There has been a dramatic change in the security situation in Pakistan. The South Asian country, which until a few years ago was considered one of the most dangerous nations on the planet, is today safer than at any point since former US president George W Bush launched his war on terror 15 years ago.
How has the change come about? In September 2013 Pakistan’s Prime Minister Nawaz Sharif  called a special cabinet meeting in Karachi. At this meeting Sharif ordered a crackdown on Pakistan’s perceived “culture of violence’’. Karachi is Pakistan’s main economic hub and parts of the city had been a war zone for decades. That changed after Sharif sent in the Rangers. Just three years ago, according to the Numbeo international crime index, Karachi was the sixth most dangerous city in the world. Today it stands at 31 – and the number is falling.
Six months after he ordered the Rangers into Karachi, Nawaz Sharif took an even more momentous decision.
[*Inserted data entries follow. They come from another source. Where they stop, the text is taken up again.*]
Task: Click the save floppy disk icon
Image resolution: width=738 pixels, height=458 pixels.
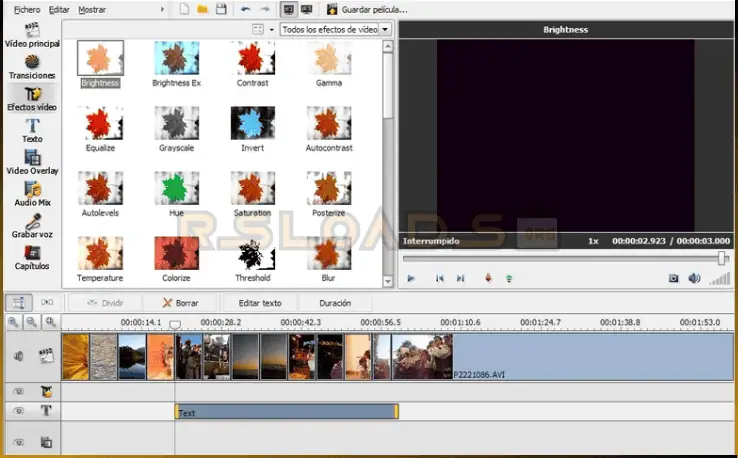Action: coord(220,9)
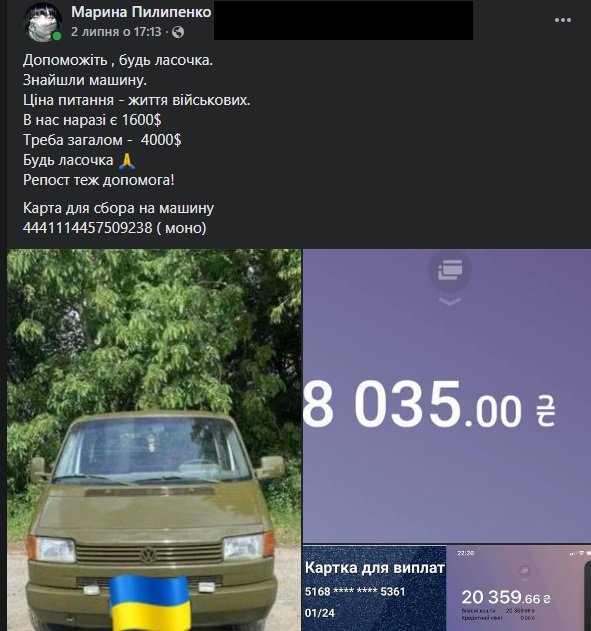Viewport: 591px width, 631px height.
Task: Click Марина Пилипенко's profile picture
Action: pyautogui.click(x=43, y=22)
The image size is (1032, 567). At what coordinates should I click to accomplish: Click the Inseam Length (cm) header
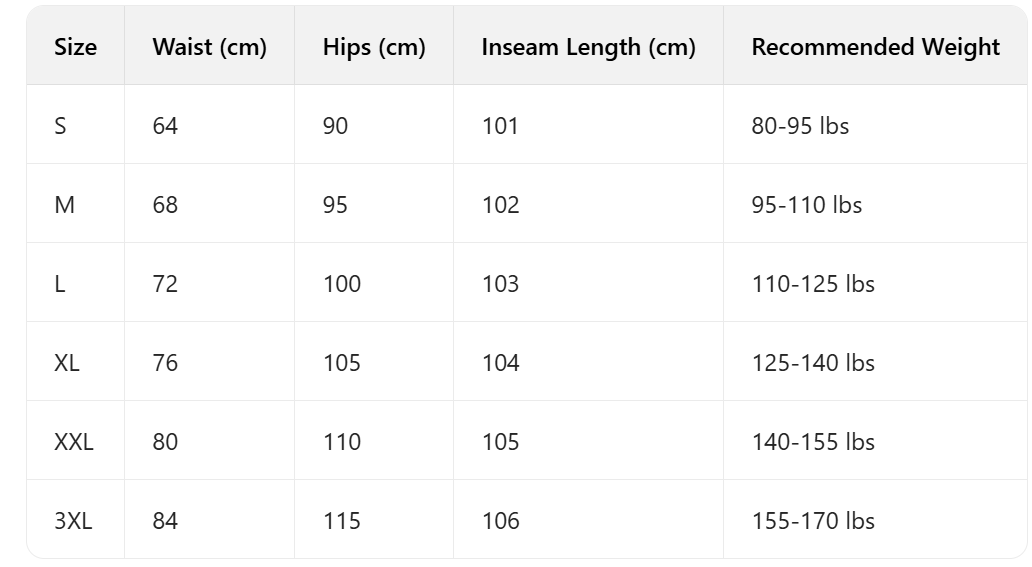coord(588,47)
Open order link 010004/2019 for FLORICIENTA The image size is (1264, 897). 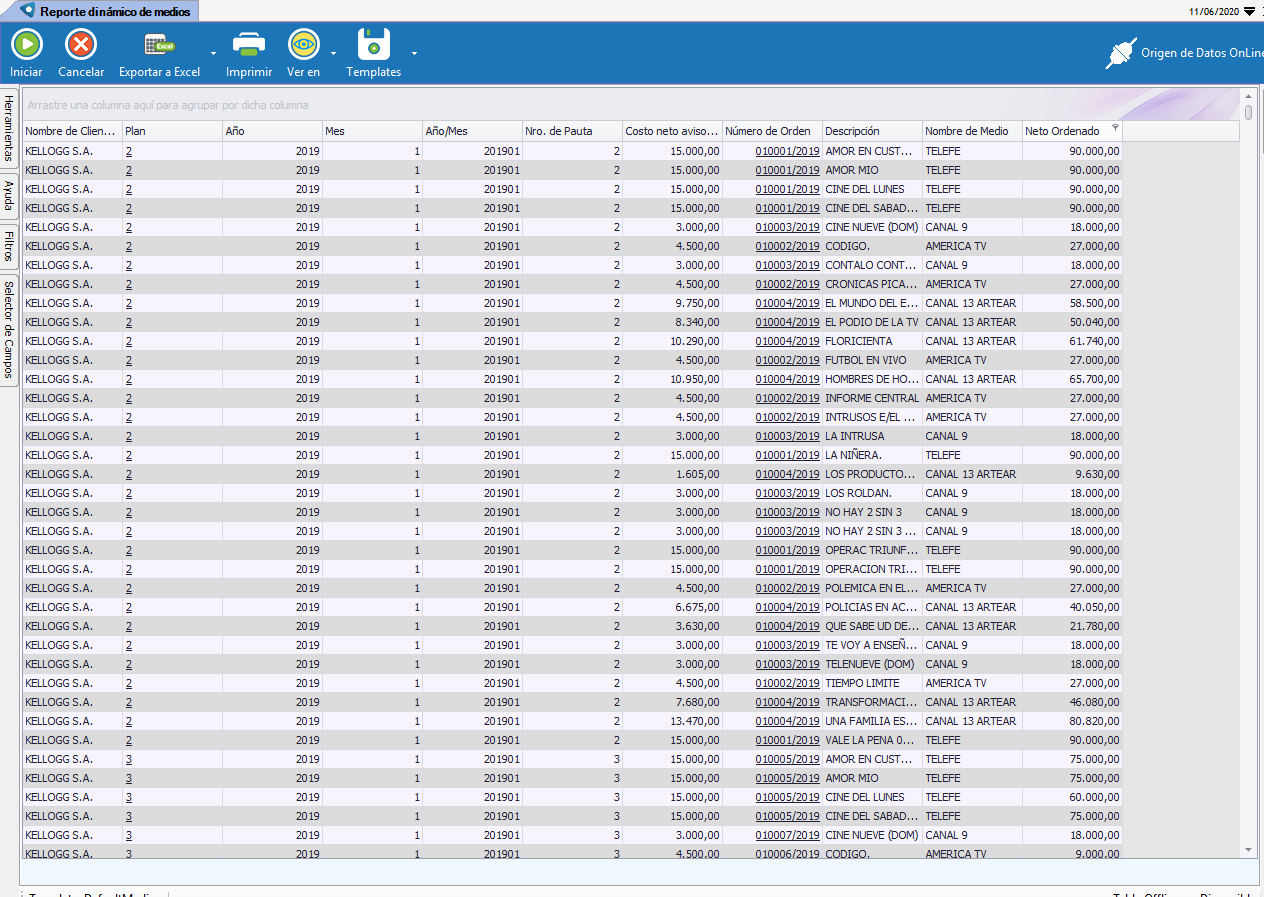point(787,342)
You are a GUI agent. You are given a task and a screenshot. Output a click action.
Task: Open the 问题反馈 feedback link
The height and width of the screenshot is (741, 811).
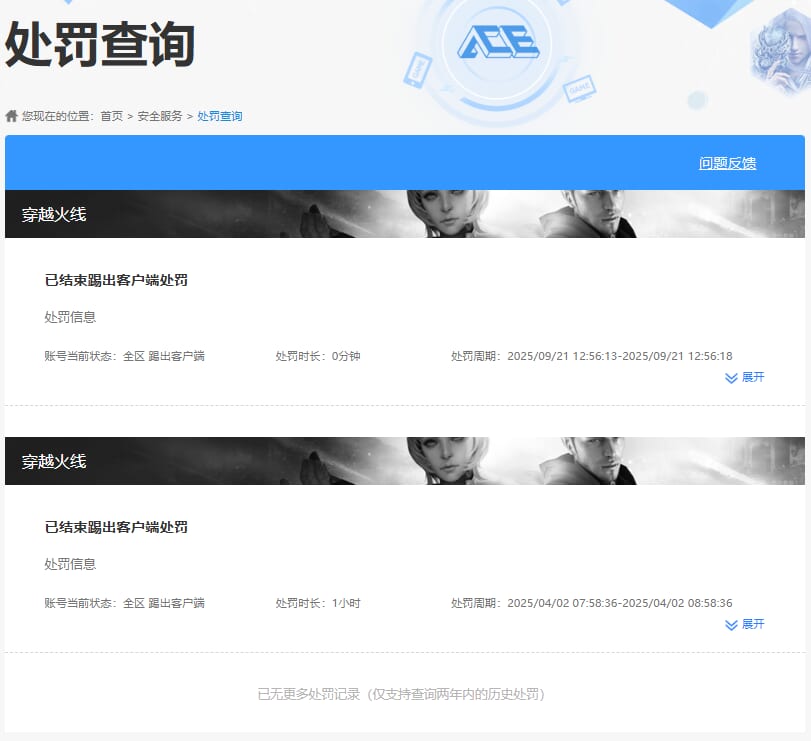[x=727, y=161]
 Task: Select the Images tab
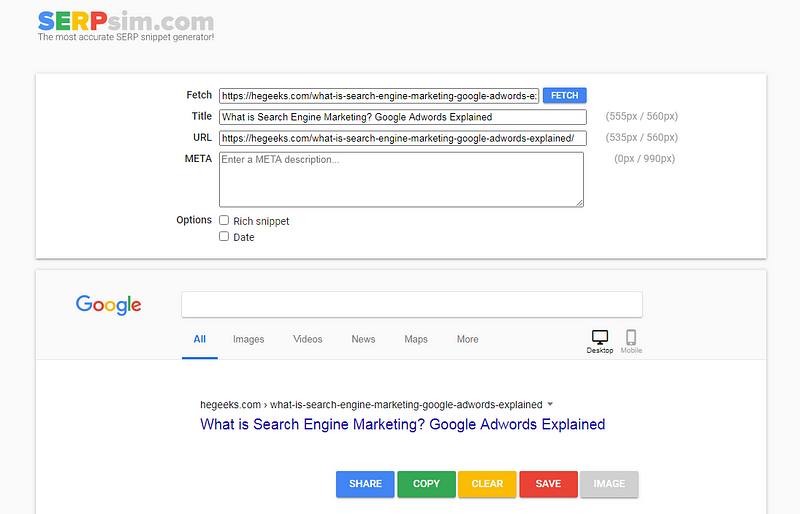pyautogui.click(x=248, y=339)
The prime minister, whose initial instinct had been to negotiate with the Taliban and oppose the use of force, sent the army into North Waziristan, the Taliban stronghold on the Afghan border.
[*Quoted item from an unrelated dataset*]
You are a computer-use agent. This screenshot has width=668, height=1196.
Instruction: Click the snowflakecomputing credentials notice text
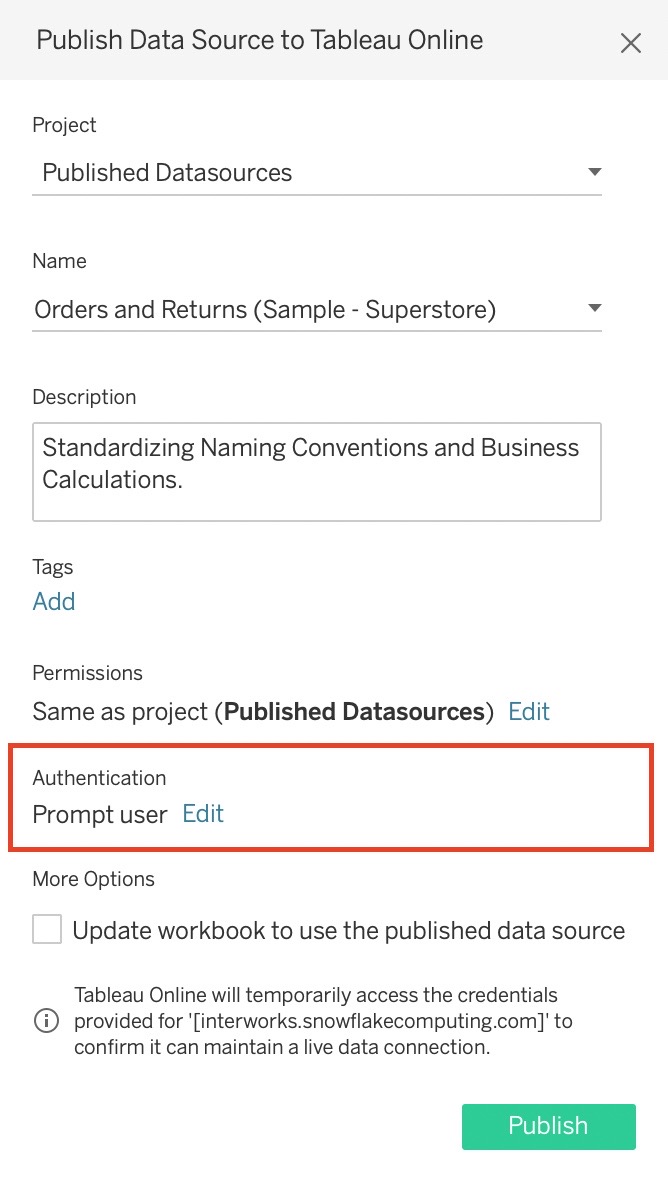(x=323, y=1021)
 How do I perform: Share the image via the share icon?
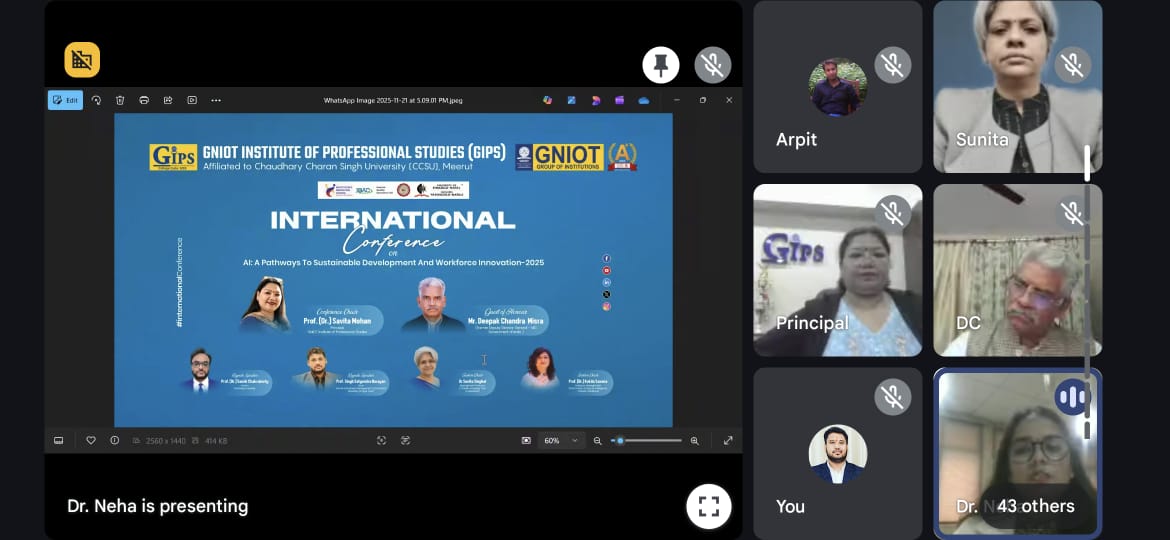pos(168,100)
In June 2014, General Raheel Sharif launched a massive military offensive called Zarb-e-Azb. The aim was to wipe out militant bases in northwestern tribal areas and bring an end to a bloody insurgency that has cost thousands of civilian lives since 2004. It has involved a series of military offensives as well as concerted efforts to block the militants’ sources of funding.
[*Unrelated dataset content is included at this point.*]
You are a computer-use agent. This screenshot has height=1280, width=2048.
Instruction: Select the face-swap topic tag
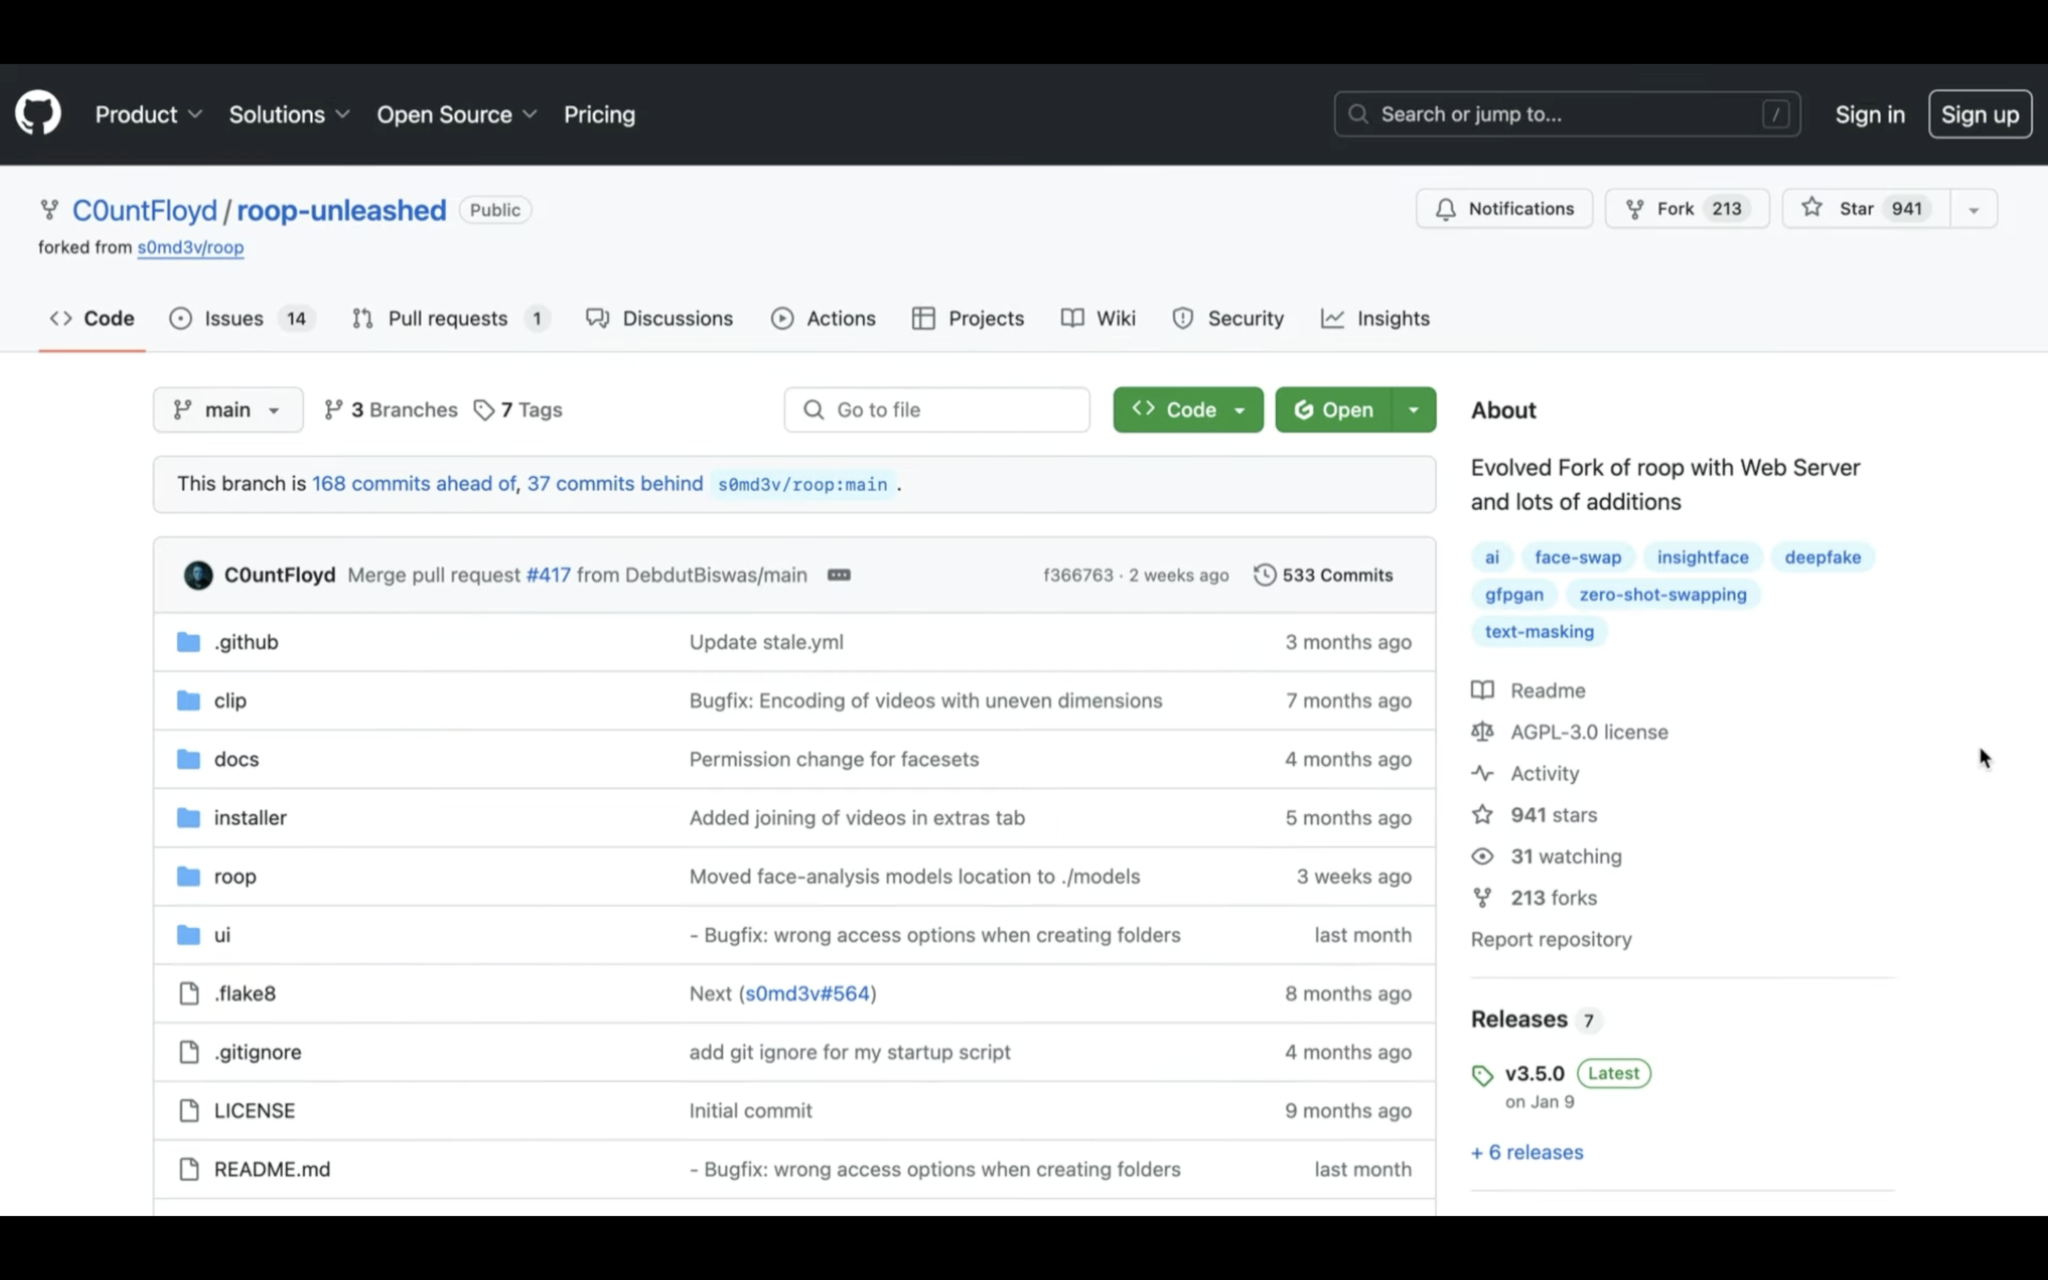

In response Taliban groups carried out a series of atrocities of which the most deadly was the attack on the Army Public School in Peshawar, in which a reported 140 children were killed.
That prompted the National Action Plan in January 2015, considered as the defining moment in the fight against terrorism. Under the plan, special military courts were set up and several terror groups were outlawed.
At the same time, the army stepped up its operations. According to official figures, it has killed about 3,500 Taliban fighters, destroyed 992 hideouts and cleared 3,600sq km of territory. Nearly 500 soldiers have died.
Bakhtiar Mohamed, director of the National Counter Terrorism Authority, says the Taliban have been gravely weakened. “The army has gone very deeply into every nook and corner of the tribal areas. There is no possibility of any revival of extremism.”
It is worth recalling that the average number of militant attacks per month before Zarb-e-Azb was 161, which dropped to 60 in 2015.
According to statistics issued by an Islamabad based independent think tank, Pakistan Institute for Conflict and Security Studies (PICSS), for the year 2016, the overall picture of two years after National Action Plan the country saw 68% reduction in militant attacks, 62% decline in resultant deaths and 48% decrease in injuries.
The dramatic improvement in the security situation in Pakistan has gone largely unnoticed and unacknowledged in the backdrop of a rash of violent incidents elsewhere in the world, especially in Syria, Turkey and Europe.
While it would be unwise to assume that Pakistan’s security problems are over, it is a fact that the country has won its current war against crime and terrorism and succeeded in normalising the war-like situation in the northwest.